*** EXTRACTED RECORDS ***

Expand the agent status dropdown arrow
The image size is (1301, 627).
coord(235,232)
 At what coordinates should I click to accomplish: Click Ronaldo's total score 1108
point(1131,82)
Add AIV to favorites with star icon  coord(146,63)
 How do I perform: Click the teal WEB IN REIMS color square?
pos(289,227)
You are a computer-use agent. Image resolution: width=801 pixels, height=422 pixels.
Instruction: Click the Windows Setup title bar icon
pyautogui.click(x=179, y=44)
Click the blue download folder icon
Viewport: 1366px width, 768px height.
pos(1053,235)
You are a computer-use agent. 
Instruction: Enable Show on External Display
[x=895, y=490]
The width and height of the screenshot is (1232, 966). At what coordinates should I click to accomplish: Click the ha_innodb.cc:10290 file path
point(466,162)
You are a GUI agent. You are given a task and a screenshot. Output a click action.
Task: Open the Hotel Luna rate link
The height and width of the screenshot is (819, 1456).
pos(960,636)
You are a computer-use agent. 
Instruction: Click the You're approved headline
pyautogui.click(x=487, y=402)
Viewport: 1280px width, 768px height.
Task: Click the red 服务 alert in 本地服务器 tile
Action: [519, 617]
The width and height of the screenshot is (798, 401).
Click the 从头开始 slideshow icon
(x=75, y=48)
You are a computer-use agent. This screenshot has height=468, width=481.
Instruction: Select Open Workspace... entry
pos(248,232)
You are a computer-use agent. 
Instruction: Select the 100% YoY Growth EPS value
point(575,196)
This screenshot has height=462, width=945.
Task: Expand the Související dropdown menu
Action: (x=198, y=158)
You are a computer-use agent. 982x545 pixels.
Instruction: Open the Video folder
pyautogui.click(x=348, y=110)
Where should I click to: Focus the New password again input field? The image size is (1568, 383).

***

Each line must be given again exactly as written above.

_YOUR SOLUTION_.
Expand the agent status dropdown arrow
The image size is (1301, 627).
coord(235,232)
 At what coordinates should I click to accomplish: Click Ronaldo's total score 1108
point(1131,82)
Add AIV to favorites with star icon  coord(146,63)
 How do I perform: Click the teal WEB IN REIMS color square?
pos(289,227)
You are a computer-use agent. Image resolution: width=801 pixels, height=422 pixels.
Instruction: Click the Windows Setup title bar icon
pyautogui.click(x=179, y=44)
Click the blue download folder icon
Viewport: 1366px width, 768px height.
pos(1053,235)
You are a computer-use agent. 
Instruction: Enable Show on External Display
[x=895, y=490]
The width and height of the screenshot is (1232, 966). At what coordinates should I click to accomplish: Click the ha_innodb.cc:10290 file path
point(466,162)
You are a GUI agent. You are given a task and a screenshot. Output a click action.
Task: Open the Hotel Luna rate link
The height and width of the screenshot is (819, 1456).
pos(960,636)
You are a computer-use agent. 
Instruction: Click the You're approved headline
pyautogui.click(x=487, y=402)
Viewport: 1280px width, 768px height.
Task: Click the red 服务 alert in 本地服务器 tile
Action: [519, 617]
The width and height of the screenshot is (798, 401).
Click the 从头开始 slideshow icon
(x=75, y=48)
You are a computer-use agent. This screenshot has height=468, width=481.
Instruction: Select Open Workspace... entry
pos(248,232)
You are a computer-use agent. 
Instruction: Select the 100% YoY Growth EPS value
point(575,196)
This screenshot has height=462, width=945.
Task: Expand the Související dropdown menu
Action: (x=198, y=158)
You are a computer-use agent. 982x545 pixels.
Instruction: Open the Video folder
pyautogui.click(x=348, y=110)
Where should I click to: Focus the New password again input field? The image size is (1568, 383).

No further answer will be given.